Exercises →
1 – In the Judgment Day discussion, which religious group does the vegan poster believe comes closest to being right?
2 – Print the Judgment Day discussion from "Catholic: I'm going" up to and including "ten commandment thingies.".

Document text →
□ □ □

A very very few of you know me. I enjoy philosophy disscussions. I however cant spell my way out of a paper bag so please be nice as I tend to mess up a lot.
Lets say its the Day of Judgment (and if your like me and dont believe in that stuff play along) do you think you would make it into the place of happiness or the place that you hate?
Personally I'm not sure. I have done some BAD shit that I'm not proud of. I'm pretty close to being A moral and I believe that there is no right answer to ethics. Especially if your like me and ignore them all together. However for some reason I tend to help people even if I dont know them. Maybe its my way of imparting a little knowledge to the masses of idiots. Maybe there is internal goodness that will save my rear from the firey pits. Its a close call... Maybe theres a pergutory. Then again I may just slide into the place with a whole bunch of angery faces that try to torture me.
i'm not sure either...i guess it depends on who is right ( i personally don't think anyone is, but i tend to believe that buddhists are the closest) i try each and everyday to be kind and compassionate towards people...i'm sure that adds points...and i'm vegan, which is more points.
there's no way to know for sure...just have to live your life to the fullest, and i'm trying my damnest.
See, the thing is, that all depends on what view of heaven and judgement and all that is right. Here's how it breaks down for me:
Buddhists: I'm stuck here for many more lifetimes, as I can't get undistracted enough to meditate and I hate my fellow man (but I refuse to kill any animal myself, or allowed one to be harmed in my house (but I like steak and other meats and leather jackets (but the leather jacket I own is Pleather))).
Hinduism: I like steak. A lot.
Catholic: I'm going to hell. Even if I repented on my deathbed, I don't have enough money to buy forgiveness; at the least I'm spending many eternities in Purgatory. Plus I like to steal, which, if I'm not mistaken, is one of those ten commandment thingies.

□ □ □

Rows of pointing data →
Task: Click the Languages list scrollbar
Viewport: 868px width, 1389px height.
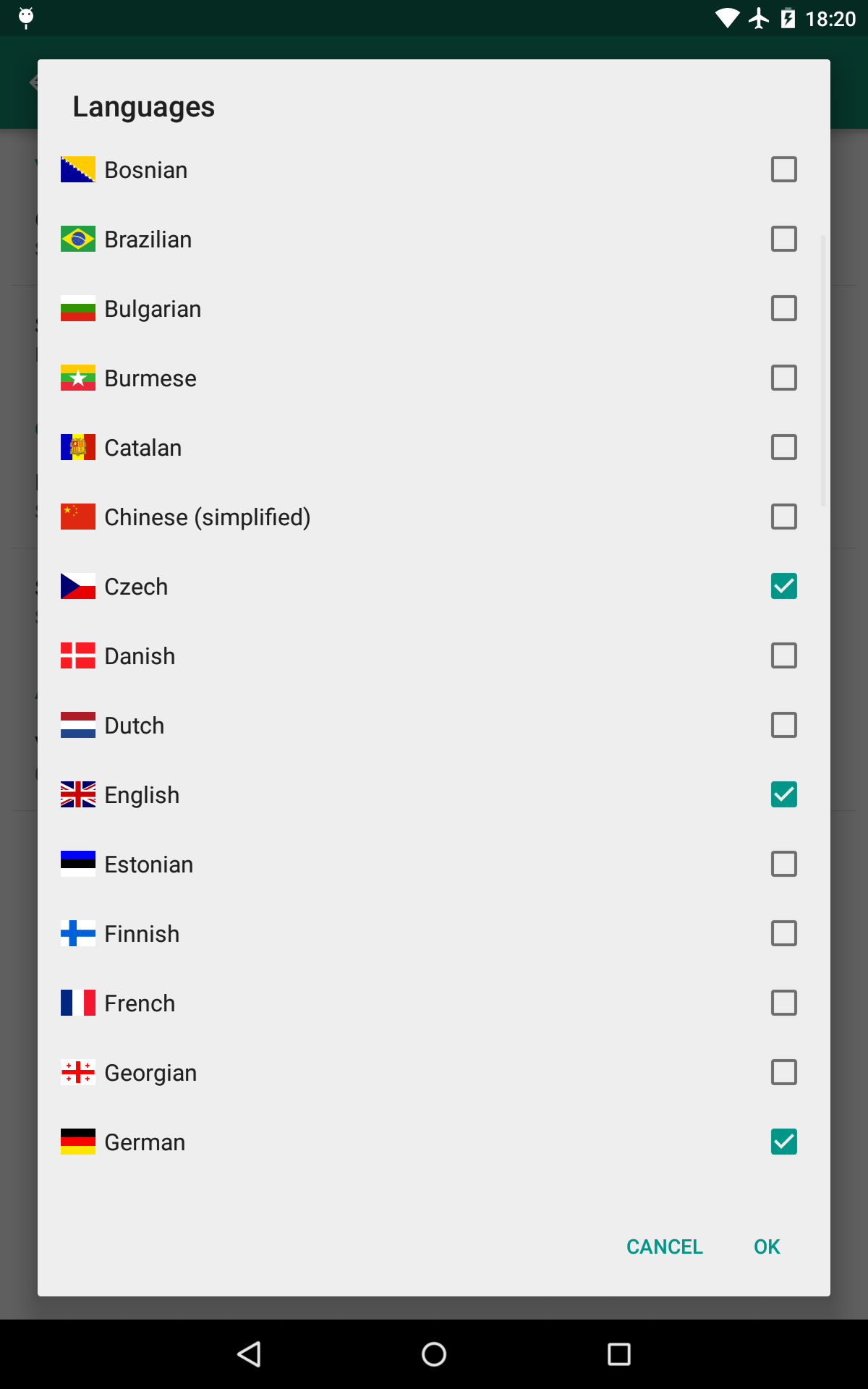Action: coord(823,370)
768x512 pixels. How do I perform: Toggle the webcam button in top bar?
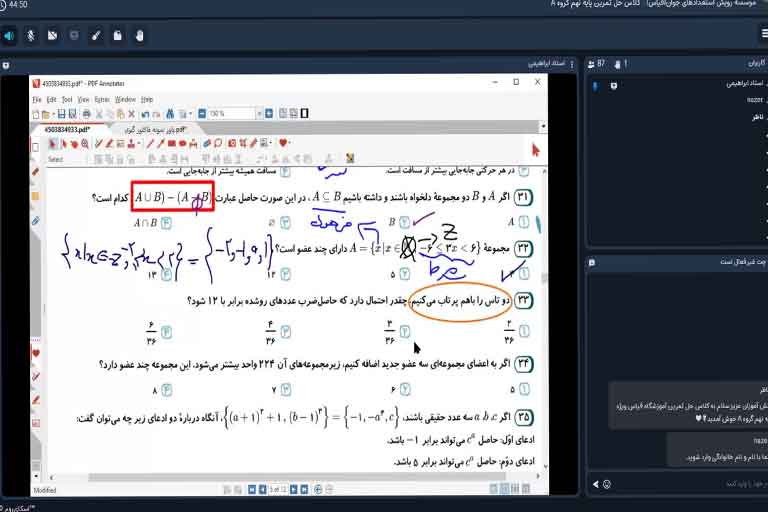52,36
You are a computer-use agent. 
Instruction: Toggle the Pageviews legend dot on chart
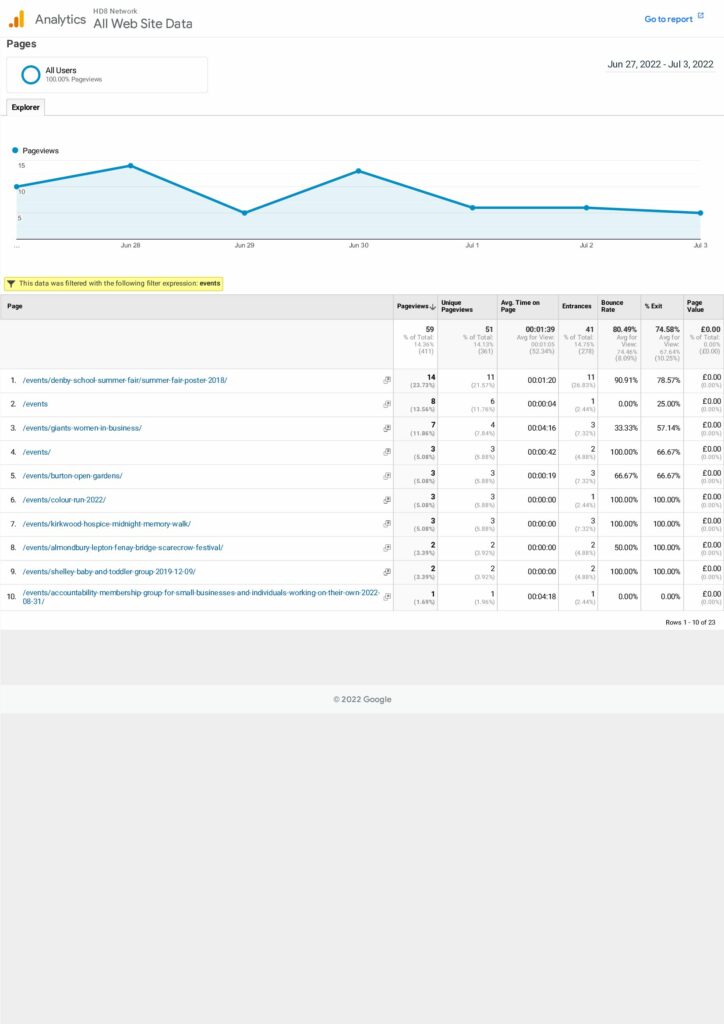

□ □ □

The responses →
1 – Buddhists.

2 –
Catholic: I'm going to hell. Even if I repented on my deathbed, I don't have enough money to buy forgiveness; at the least I'm spending many eternities in Purgatory. Plus I like to steal, which, if I'm not mistaken, is one of those ten commandment thingies.